We're each given a whole day, every day, in which to accomplish something. Once gone, it's gone forever. Had I waited one more day on the CD, it would have automatically renewed for two years...and my opportunity to free myself from the bondage of credit card interest would have been gone. Had that unknown woman ignored the prompting to offer a stranger her extra coupon, no random act of kindness would have been given and received.

It just reminds me that each new day presents an opportunity, a clean slate upon which to write a record of our actions. Do we take advantage of this opportunity and accomplish something good? Kindness costs nothing to give, but the return on investment is great. The good feeling that I've carried since lunch is palpable...so I'm paying it forward.

Have a nice day!


Thursday, February 11, 2010

What is Spice?

Well, dictionarially (new word) speaking, spice is an additive used to bring flavor or color to a recipe…or used as a preservative for food.

Is it necessary?

I’d say YES! Not only necessary but REQUIRED! I can’t imagine pizza without oregano, or tacos without chili powder, poultry stuffing without tons and tons of sage, snickerdoodles without cinnamon…or even oatmeal without salt! (Okay, salt is technically a “seasoning,” but I think you get my general drift.)











But why am I looking for the spice in “life?”

Well, unfortunately I was a card-carrying member of the “The Glass is Half-Empty Club” for a long time. (In fact, it’s often not only empty, but dirty and cracked as well!) And then for a while I resigned my membership…but it seems I’ve been staying in the Clubhouse again a lot lately. It’s not that I have a blah life (well, sometimes I do), I often careen from one crisis to another…but do I have enough “spice” in my life???

If life is a journey, I think I’ve been sitting in a corner of the train station…either asleep or distracted and not realizing that trains have come and gone and I might have had many more adventures and seen many more places and met many more people than I have.

In other words, I have not been experiencing the flavor and color of life as I should. I have not been living an abundant life. And it’s not just a matter of having a lot of money or a lot of THINGS, the poet John Petit-Senn said:

“Not what we have but what we enjoy constitutes our abundance.”

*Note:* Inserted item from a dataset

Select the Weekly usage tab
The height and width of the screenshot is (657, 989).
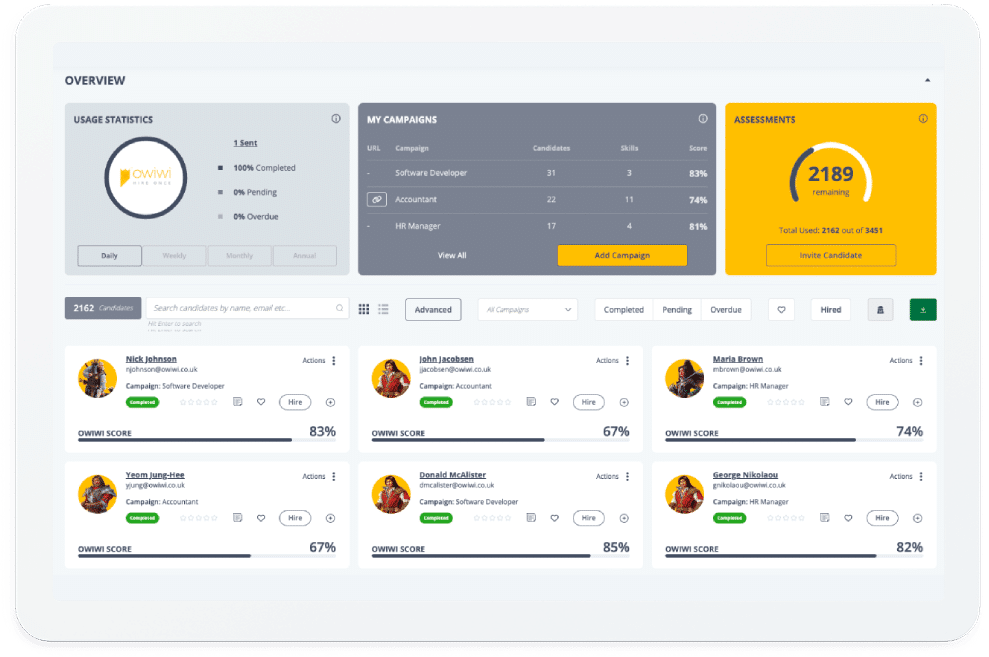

I don’t make New Year’s Resolutions anymore…I’ve broken too many of them. But I try to make little changes in my life instead, through a change in mindset. This year I would like to organize and simplify more. I started on that over the holidays, and will be sharing some of that soon. But I’d also like to experience more joy this year…and give more gratitude for what I have, for every blessing no matter how large or small.

I’m going to taste more flavor, see more color and hop on more trains! And even though it’s halfway through February already, I don’t think it’s ever too late to start!